New method for industrial process control developed
How to go from mere process monitoring to full process control with real-world, industrial applications of AI? With world models, shows a recent collaboration with Kistler Group.

We teamed up with the Kistler Innovation Lab a while ago to analyse the potential of AI in injection molding processes. The goal was to use machine learning on pressure sensor signals within the mold to learn when the quality of the produced parts deteriorates. Plastic materials specialists told us it is impossible. Nine month later we had a viable process monitoring model (see here and here, fruits of project DISTRAL).
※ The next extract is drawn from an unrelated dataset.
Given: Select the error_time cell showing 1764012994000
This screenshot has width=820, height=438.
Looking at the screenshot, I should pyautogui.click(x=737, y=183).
But how to do the next step when bad process quality is detected – that is, change the machine parameters such that the process output returns to normal? This turned out to be a trickier one: While we very quickly able to tell in which direction one of a handful of parameters needed to be changed, it turned out to be hard to determine exactly which parameter. How could we make our model more aware of the physical causes and effects that effected our production process?
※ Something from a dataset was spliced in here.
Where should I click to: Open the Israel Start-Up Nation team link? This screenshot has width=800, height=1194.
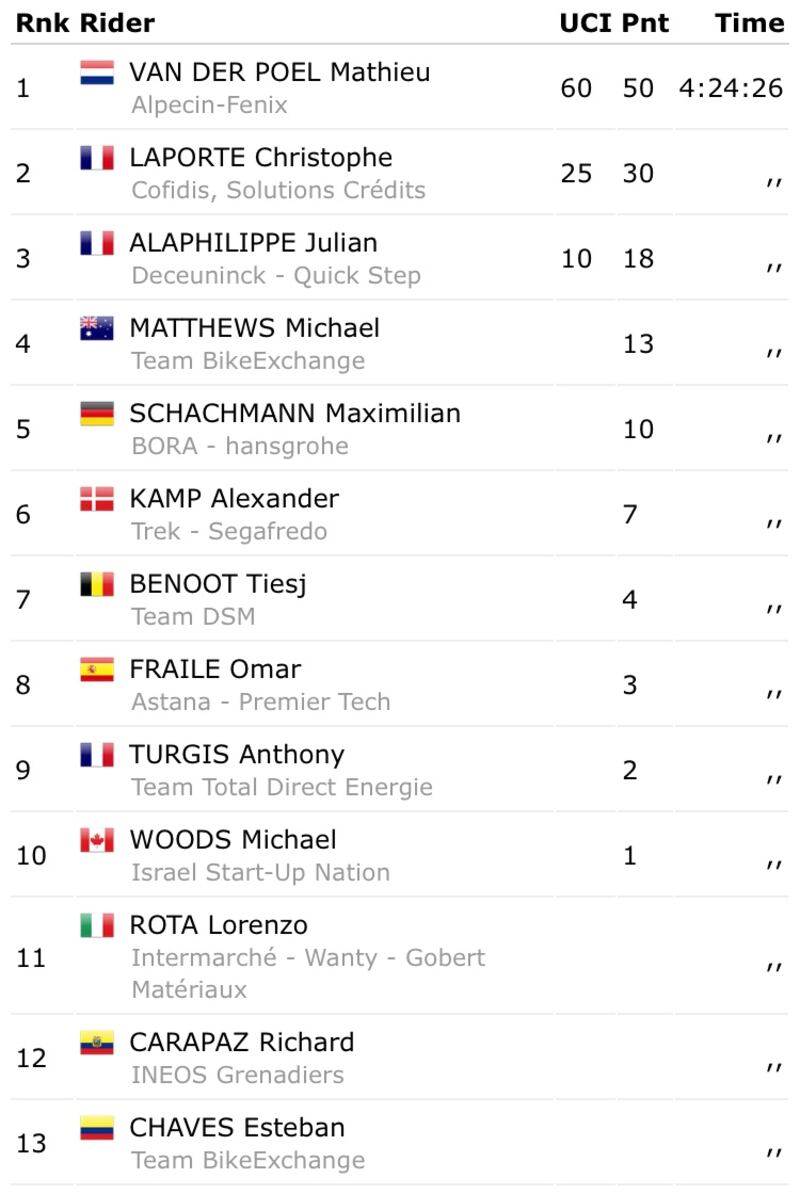[x=260, y=873]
With a world model! World models recently became famous again in machine learning as ways to learn cause-effect relationships from data, to give machines a way to intuitively forecast future states based on actions taken - or, put more bluntly, impart some sense of "common sense" to them.
In a recent study spearheaded by PhD student Peng Yan that will be published at the IEEE Swiss Conference on Data Science, we were able to show that a relatively simple world model architecture trained on pairs of pressure curves together with the difference in their machine parameters as actions helps to build a model capable of process control of plastic injection molding. It does so by effectively disentangling said parameters and beats our older, autoencoder-based approaches decidedly. The model is inspired by the JEPA architecture but deviates from published versions in being directly actionable. We hypothesize that similar architectures and setups can be successfully used in a wider array of similar applications.